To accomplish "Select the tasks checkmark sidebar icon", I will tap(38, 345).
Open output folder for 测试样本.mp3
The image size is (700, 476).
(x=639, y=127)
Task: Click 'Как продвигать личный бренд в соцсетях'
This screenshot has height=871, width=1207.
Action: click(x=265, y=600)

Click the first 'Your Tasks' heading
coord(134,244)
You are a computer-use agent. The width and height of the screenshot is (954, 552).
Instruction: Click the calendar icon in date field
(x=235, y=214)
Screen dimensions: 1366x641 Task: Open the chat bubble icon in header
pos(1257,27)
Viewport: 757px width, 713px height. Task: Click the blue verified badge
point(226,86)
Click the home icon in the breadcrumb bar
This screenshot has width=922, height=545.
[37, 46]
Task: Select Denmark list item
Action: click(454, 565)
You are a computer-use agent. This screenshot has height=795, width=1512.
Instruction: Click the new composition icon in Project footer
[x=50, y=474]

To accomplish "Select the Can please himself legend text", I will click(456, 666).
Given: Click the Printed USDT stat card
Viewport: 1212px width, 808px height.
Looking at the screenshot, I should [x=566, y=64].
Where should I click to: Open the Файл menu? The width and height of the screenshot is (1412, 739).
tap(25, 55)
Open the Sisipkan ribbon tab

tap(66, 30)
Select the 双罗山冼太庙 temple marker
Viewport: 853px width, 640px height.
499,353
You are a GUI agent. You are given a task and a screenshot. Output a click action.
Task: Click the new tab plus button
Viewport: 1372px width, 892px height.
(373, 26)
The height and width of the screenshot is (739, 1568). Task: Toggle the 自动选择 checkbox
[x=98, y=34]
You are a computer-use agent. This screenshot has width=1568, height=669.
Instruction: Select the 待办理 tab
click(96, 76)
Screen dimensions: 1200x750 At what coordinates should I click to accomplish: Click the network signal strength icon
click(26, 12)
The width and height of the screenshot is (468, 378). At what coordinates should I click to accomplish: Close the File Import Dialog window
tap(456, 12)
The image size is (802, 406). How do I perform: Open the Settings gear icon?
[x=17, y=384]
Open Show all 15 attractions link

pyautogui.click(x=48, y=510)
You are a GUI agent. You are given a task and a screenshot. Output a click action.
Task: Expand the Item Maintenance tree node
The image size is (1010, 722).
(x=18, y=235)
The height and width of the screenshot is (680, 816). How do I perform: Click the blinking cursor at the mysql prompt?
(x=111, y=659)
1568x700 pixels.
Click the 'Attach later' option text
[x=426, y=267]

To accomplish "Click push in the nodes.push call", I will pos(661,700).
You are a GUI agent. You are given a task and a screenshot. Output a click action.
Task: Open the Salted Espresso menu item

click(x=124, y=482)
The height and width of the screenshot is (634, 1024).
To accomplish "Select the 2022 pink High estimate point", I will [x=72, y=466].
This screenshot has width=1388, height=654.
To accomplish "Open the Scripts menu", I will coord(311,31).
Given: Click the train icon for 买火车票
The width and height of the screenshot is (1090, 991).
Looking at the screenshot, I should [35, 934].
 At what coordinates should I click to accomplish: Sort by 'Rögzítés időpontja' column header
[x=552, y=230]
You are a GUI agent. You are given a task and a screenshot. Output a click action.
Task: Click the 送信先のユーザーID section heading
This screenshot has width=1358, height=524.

**Requirement:**
Show all lines from the listing above in which "computer" appears.

**Reply:**
You are a computer-use agent. The width and height of the screenshot is (954, 552).
You are a computer-use agent. This screenshot has height=795, width=1512.
You are a computer-use agent. This screenshot has width=1568, height=669.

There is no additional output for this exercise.